◆ Passage ◆
Thursday, April 19, 2007

The 5-Ton Underdog


Our Town downtown

April 23, 2007

For two days, a baby whale stuck in the Gowanus Canal was New York’s Rudy
I wander past the DO NOT ENTER signs into Sunset Industrial Park in Brooklyn as Tuesday fades into evening, just in time to miss all the action.
A small truck, property of the Riverhead Foundation for Marine Research & Preservation, is pulling out. A woman in a red windbreaker who looks like she was born to save whales rolls down the window in response to my knock. She fields my questions in the pauses of her cell phone conversation, hands me a brochure for the Riverhead Foundation, says she’ll be back at first light tomorrow and we part ways.
I don’t know where I’m going, exactly. The guys at the lumberyard a few blocks away, where I first trespassed, told me that yes, they had seen the whale earlier, and yes, he was still popping up every now and again, and yes, there was a way to get out onto the pier, but that the entrance was probably closed at this hour.
But Sunset Industrial Park, at 20th Street and the Gowanus Canal, never really closes, which is disturbing when you think of it from a national security perspective but lucky if you want to see a whale.

◆ Stated task A ◆
Check each statement against the Gowanus whale article and answer yes or no, quoting the words that decide it: (i) The truck belongs to the Riverhead Foundation for Marine Research & Preservation. (ii) The woman in the red windbreaker says she will return at noon the next day. (iii) Sunset Industrial Park sits at 20th Street and the Gowanus Canal.
◆ Stated task B ◆
Carry on with the Gowanus whale article from the point where it stops.
None of the material after this text is needed.

◆ Collected data ◆

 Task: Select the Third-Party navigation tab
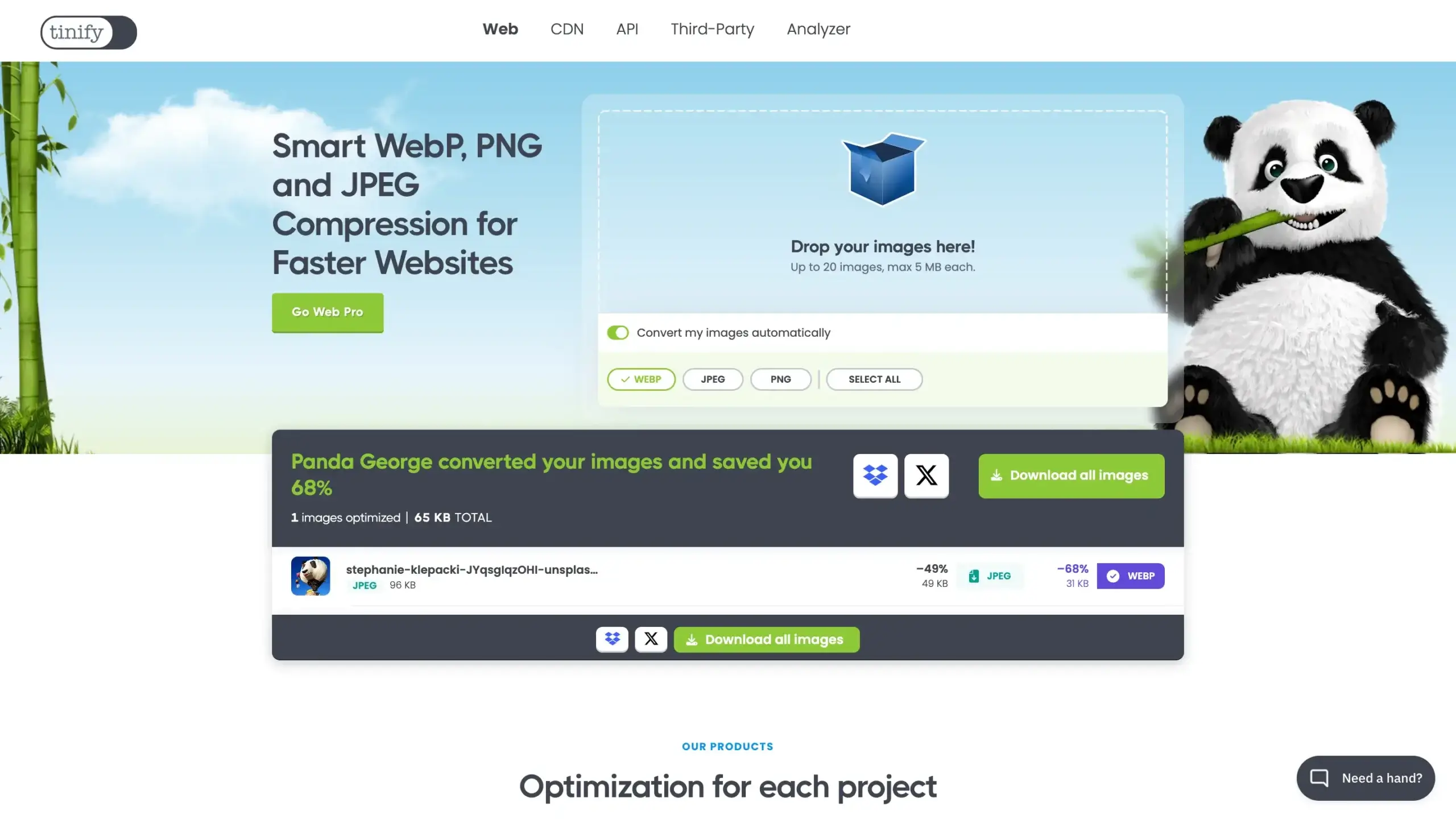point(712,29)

◆ Output A ◆
(i) Yes: "A small truck, property of the Riverhead Foundation for Marine Research & Preservation, is pulling out."
(ii) No: "says she’ll be back at first light tomorrow"
(iii) Yes: "But Sunset Industrial Park, at 20th Street and the Gowanus Canal, never really closes"

◆ Output B ◆
A Hasidic Jew is walking aggressively, talis flying out behind him, on a path that will intersect mine.
“Where is the whale?” he wants to know. “My neighbor tells me I have to come out and I will really see something.”
Around the corner? I pick up my pace so we can walk together.
We pass Pepsi trucks and SoBe trucks and trucks that carry either shredders or shredded office documents, and find ourselves on the end of the pier, with a clear view of the concrete-carrying tanker I recognize from television footage shot earlier that day.
There’s a young guy there, shuffling his feet and talking to his editor on his cell phone. This is Jimmy, the unofficial whale tour guide of the evening, a.k.a. a reporter from the Daily News.
He’s gotten good at giving the breakdown: Minke whale, 15 feet, probably disoriented, possibly by the storm, last sighting was over there, but he hasn’t surfaced in a good 45 minutes; earlier in the day there were divers, news copters, the whole nine yards.
As curious carfulls start rolling in after the evening news, Jimmy begins thanking people for coming, apologizing that the whale seems to have disappeared, offering cigarettes. The Hasidic Jew takes one; I take a drag of Jimmy’s.
“Thanks for having us,” laughs a real estate broker, then drives off.
Wednesday, I return to the pier around noon to find a man in a welding mask producing lots of sparks with a blowtorch. Save for that guy, the pier is deserted. The elusive whale has moved! – but only a few blocks north.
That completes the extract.